URL http://query.nytimes.com/gst/fullpage.html?res=9E04E5D81131F93AA25756C0A9619C8B63

DATE/ AUTHOR None	AUTHORS: Floyd Norris, Off The Charts

H Americans Put Their Weakening Dollars to Work Overseas

S1 American investors, having seen the dollar weaken and foreign stock markets consistently outperform the American market, are putting record amounts of money into overseas securities.

S2 Figures released this week by the Treasury Department showed that Americans spent a net $40.3 billion on overseas securities in March, making that the second-heaviest outflow ever, trailing only the $48.7 billion figure for last December.

S3 The accompanying chart shows 12-month totals for such purchases, with smaller charts breaking down stock and bond transactions.
S4 All figures are net, the difference between securities purchased and sold, so negative numbers show when Americans were net sellers.

S5 For the 12 months through March, Americans bought a record $277 billion in foreign long-term securities.

S6 Those purchases pale next to the offsetting purchases of American securities by foreigners, which came to $1.15 trillion over the most recent 12 months.
S7 Nonetheless, they are important because the United States needs to attract foreign investments to offset the huge trade deficit, which is only starting to decline.
S8 For the 12 months through March, that deficit came to $754 billion.

S9 With Americans clamoring to buy foreign securities -- not to mention the foreign cars, toys and other goods that make up the trade deficit -- the dollar has lost value, particularly against the euro and the British pound, the two principal currencies whose central banks do not intervene to keep them from rising.

S10 The figures show that Americans bought a net $168.9 billion of foreign bonds over the 12-month period.
S11 By contrast, for all of 2005 the figure was only $45.1 billion.

S12 The attraction of foreign stocks has also been strong, but is not at record levels.
S13 The $108.3 billion purchased during the 12-month period is well below the record of $140 billion, set in the 12 months through last May.
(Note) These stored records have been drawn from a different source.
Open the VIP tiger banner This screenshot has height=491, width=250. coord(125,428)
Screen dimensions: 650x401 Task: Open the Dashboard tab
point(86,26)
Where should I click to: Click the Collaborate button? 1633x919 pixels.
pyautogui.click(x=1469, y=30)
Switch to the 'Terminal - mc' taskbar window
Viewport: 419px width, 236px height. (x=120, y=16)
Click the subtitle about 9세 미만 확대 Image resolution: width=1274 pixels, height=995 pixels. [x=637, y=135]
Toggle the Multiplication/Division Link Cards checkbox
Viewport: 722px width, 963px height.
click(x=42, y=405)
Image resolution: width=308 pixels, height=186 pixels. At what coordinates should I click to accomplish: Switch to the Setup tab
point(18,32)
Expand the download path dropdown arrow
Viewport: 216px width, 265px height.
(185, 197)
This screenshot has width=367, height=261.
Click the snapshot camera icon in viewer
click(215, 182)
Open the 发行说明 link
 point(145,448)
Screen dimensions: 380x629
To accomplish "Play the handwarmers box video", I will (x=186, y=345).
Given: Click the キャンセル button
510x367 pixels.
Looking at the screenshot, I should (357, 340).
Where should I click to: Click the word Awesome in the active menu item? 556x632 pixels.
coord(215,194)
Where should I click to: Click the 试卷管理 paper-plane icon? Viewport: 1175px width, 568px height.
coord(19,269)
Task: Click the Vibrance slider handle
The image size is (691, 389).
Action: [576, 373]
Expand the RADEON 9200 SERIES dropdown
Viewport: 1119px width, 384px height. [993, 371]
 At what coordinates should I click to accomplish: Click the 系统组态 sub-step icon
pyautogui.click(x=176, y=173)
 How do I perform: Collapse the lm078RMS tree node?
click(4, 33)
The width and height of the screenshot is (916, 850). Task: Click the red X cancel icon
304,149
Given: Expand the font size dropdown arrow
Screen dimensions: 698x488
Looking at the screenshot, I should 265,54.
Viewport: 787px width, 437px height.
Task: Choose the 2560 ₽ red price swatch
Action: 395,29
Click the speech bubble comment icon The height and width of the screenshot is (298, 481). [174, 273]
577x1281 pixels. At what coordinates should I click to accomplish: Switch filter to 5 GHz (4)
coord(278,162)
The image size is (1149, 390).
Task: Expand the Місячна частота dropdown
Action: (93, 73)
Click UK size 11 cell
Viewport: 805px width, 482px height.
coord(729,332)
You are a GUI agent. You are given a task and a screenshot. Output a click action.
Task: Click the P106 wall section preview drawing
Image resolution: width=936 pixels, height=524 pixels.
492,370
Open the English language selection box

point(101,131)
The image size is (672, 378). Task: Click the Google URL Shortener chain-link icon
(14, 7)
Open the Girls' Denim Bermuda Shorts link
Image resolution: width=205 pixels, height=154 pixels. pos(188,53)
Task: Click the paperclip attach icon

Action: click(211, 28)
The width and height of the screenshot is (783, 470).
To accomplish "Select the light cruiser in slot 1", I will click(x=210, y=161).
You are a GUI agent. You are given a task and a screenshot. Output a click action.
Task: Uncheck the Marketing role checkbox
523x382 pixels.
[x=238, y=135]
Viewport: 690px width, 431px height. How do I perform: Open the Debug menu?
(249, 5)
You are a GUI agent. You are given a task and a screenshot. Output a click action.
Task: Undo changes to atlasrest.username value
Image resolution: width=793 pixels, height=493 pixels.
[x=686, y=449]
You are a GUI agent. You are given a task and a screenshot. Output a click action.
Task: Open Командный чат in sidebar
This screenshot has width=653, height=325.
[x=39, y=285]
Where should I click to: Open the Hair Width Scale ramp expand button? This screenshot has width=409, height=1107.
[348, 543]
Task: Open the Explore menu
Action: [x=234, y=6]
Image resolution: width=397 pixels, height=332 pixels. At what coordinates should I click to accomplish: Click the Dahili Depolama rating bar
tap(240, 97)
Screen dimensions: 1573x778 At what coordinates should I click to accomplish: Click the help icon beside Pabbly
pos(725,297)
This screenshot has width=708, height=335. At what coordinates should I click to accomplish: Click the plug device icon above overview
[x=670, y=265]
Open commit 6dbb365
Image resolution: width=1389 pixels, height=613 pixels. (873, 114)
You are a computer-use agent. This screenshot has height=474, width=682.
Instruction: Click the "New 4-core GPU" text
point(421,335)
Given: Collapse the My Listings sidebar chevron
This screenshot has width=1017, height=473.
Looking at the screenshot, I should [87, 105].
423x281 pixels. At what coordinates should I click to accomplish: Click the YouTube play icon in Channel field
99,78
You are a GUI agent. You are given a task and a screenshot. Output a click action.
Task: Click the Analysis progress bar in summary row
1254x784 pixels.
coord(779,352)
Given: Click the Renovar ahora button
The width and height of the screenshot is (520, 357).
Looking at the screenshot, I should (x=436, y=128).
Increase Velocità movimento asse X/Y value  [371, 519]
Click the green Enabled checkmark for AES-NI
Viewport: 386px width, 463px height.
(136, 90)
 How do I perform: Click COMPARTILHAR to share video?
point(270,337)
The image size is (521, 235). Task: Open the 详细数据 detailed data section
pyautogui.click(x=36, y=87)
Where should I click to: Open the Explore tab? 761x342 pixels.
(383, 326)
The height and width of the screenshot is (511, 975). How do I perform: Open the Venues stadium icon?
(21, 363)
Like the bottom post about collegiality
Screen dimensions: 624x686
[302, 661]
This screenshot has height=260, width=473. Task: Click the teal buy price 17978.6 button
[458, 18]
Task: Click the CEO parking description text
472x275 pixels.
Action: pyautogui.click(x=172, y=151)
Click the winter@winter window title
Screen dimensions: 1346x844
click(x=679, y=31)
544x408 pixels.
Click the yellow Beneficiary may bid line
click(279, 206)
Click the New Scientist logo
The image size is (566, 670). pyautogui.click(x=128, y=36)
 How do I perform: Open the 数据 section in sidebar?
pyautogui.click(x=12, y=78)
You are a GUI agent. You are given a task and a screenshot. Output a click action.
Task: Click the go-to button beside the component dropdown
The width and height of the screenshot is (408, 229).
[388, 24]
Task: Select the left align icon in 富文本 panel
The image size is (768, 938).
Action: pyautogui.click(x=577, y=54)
S14 The popularity of foreign stocks has come as foreign markets consistently have done better than the American one.
S15 For the 12 months through April, the Standard & Poor's 500, a prominent index of large American companies, was up 13.1 percent.
S16 But the Morgan Stanley Capital International EAFE index, which covers all developed countries except the United States, rose 17 percent.

S17 It was the 44th consecutive month that the EAFE index has shown a better 12-month performance than the S.&P., matching the record length of a stretch that ended in February 1989, another time of dollar weakness.

S18 By contrast, Americans were net sellers of foreign stocks in 1999, a time when the dollar was strong and the American stock market was roaring ahead.
S19 For 56 months that ended in August 1999, the S.&P.
S20 500 showed better 12-month performance than did the EAFE index.

S21 If Americans keep sending their dollars overseas -- whether to buy socks or stocks -- that could put further pressure on the value of those dollars.